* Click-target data

— start —

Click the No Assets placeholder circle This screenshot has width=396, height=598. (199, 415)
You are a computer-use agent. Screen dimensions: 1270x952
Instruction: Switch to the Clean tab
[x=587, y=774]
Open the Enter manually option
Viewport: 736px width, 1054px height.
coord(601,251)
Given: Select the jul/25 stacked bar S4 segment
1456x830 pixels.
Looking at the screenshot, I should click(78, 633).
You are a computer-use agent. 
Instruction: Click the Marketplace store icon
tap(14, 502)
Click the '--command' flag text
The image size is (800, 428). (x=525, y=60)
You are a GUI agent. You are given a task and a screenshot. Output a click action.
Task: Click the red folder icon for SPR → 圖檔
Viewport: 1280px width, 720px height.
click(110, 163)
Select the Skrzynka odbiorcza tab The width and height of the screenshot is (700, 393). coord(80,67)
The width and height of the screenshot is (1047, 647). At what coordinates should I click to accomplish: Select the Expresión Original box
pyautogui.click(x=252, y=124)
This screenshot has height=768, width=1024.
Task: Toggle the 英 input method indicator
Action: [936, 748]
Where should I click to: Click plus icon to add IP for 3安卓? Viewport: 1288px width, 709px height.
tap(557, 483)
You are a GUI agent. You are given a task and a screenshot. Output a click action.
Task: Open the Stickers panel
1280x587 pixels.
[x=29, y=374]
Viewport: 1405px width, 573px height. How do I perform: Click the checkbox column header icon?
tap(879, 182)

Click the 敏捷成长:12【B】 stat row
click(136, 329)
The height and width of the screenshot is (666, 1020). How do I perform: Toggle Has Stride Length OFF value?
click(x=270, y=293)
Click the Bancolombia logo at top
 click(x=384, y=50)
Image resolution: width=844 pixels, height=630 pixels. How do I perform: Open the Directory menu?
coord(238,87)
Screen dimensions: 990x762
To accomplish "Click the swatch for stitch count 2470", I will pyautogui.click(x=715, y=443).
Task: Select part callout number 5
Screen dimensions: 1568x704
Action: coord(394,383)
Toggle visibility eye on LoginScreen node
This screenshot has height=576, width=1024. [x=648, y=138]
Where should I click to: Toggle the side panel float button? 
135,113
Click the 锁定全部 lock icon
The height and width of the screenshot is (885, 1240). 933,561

— end —

* Task directions
Reproduce every line of the data above verbatim, without altering any character.

* The response
Click the No Assets placeholder circle This screenshot has width=396, height=598. (199, 415)
You are a computer-use agent. Screen dimensions: 1270x952
Instruction: Switch to the Clean tab
[x=587, y=774]
Open the Enter manually option
Viewport: 736px width, 1054px height.
coord(601,251)
Given: Select the jul/25 stacked bar S4 segment
1456x830 pixels.
Looking at the screenshot, I should click(78, 633).
You are a computer-use agent. 
Instruction: Click the Marketplace store icon
tap(14, 502)
Click the '--command' flag text
The image size is (800, 428). (x=525, y=60)
You are a GUI agent. You are given a task and a screenshot. Output a click action.
Task: Click the red folder icon for SPR → 圖檔
Viewport: 1280px width, 720px height.
click(110, 163)
Select the Skrzynka odbiorcza tab The width and height of the screenshot is (700, 393). coord(80,67)
The width and height of the screenshot is (1047, 647). At what coordinates should I click to accomplish: Select the Expresión Original box
pyautogui.click(x=252, y=124)
This screenshot has height=768, width=1024.
Task: Toggle the 英 input method indicator
Action: [936, 748]
Where should I click to: Click plus icon to add IP for 3安卓? Viewport: 1288px width, 709px height.
tap(557, 483)
You are a GUI agent. You are given a task and a screenshot. Output a click action.
Task: Open the Stickers panel
1280x587 pixels.
[x=29, y=374]
Viewport: 1405px width, 573px height. How do I perform: Click the checkbox column header icon?
tap(879, 182)

Click the 敏捷成长:12【B】 stat row
click(136, 329)
The height and width of the screenshot is (666, 1020). How do I perform: Toggle Has Stride Length OFF value?
click(x=270, y=293)
Click the Bancolombia logo at top
 click(x=384, y=50)
Image resolution: width=844 pixels, height=630 pixels. How do I perform: Open the Directory menu?
coord(238,87)
Screen dimensions: 990x762
To accomplish "Click the swatch for stitch count 2470", I will pyautogui.click(x=715, y=443).
Task: Select part callout number 5
Screen dimensions: 1568x704
Action: coord(394,383)
Toggle visibility eye on LoginScreen node
This screenshot has height=576, width=1024. [x=648, y=138]
Where should I click to: Toggle the side panel float button? 
135,113
Click the 锁定全部 lock icon
The height and width of the screenshot is (885, 1240). 933,561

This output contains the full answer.